The first ASU student veterans to complete the 10-week Guitars for Vets program, Jonathan Jameson and Jason Smith were presented with the stringed instruments by professor Mark von Hagen, director for ASU’s new Office of Veteran and Military Academic Engagement. A former Marine, Jameson is a 2014 ASU graduate, receiving his bachelor’s degree in interdisciplinary studies with a communication concentration in the School of Letters and Sciences. Smith served in the U.S. Army and is an ASU junior majoring in art studies in the Herberger Institute School of Art.

A third student veteran earning a guitar, John Luebke, was on a study-abroad program and unable to attend the pre-Memorial Day ceremony and reception. He is a U.S. Marine Corps veteran and an ASU junior majoring in history in the College of Liberal Arts and Sciences.

Smith recalled that near the end of his tour in Iraq, he found a guitar that he cleaned up, fixed and started teaching himself to play. It was something he could share with his fellow soldiers.

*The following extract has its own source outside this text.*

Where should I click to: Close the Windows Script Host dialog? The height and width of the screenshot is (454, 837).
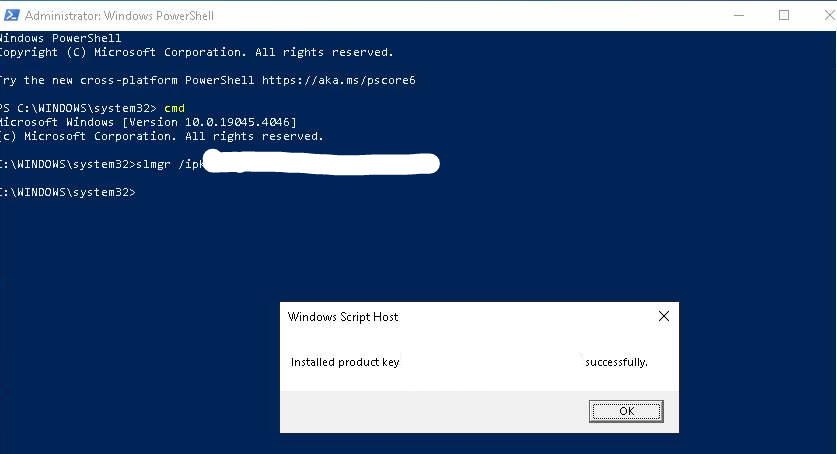[x=663, y=317]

“Having the Guitars for Vets program helped me reconnect with that sense of calmness and feeling that I haven’t really had since I left Iraq,” he explained. “Having other soldiers or service members around to play music alongside of you is a great feeling.”

Begun as a groundbreaking partnership in 2013, the unique pairing of the ASU School of Music with the Tempe chapter of Guitars for Vets is the first of its kind for the national non-profit organization. Based in Milwaukee, Guitars for Vets, Inc. has 30 chapters that enhance the lives of ailing and injured military veterans by providing them with guitars and music instruction.

ASU’s Music Therapy Clinic in the School of Music and the Phoenix Chapter of Guitars for Vets initially teamed up to help train six veterans from the local area. As they built musical skills and relationships, they also discovered new ways to cope with stress and improve their quality of life after military service.

“Of course, a lot of veterans have trouble expressing their problems or their accomplishments,” said von Hagen. “And the arts – whether it’s poetry or writing or music or theater – offer a space where human beings can communicate with other human beings and get to know each other.”

This past semester was the first time veterans who were students at ASU completed the Guitars for Vets training. Behind the scenes, the program credits its success to a collaboration of ASU music therapy faculty, graduate students, recent Guitars for Vets graduates and Phoenix Chapter leaders.

“As the Guitars for Vets pilot class, these three student veterans deserve our thanks for their determination and willingness to try a new approach to veteran community building at ASU,” said Robin Rio, associate professor of music therapy and director of ASU’s Music Therapy Clinic.

Jameson said participating in the Guitars for Vets program, described as “the healing power of music in the hands of heroes,” has been a way to help transition out of the military and back into civilian life.

“I’ve participated in a few programs in terms of hanging out with other veterans,” he explained. “You can share your stories and express things that you wouldn’t be able to talk about with other people.”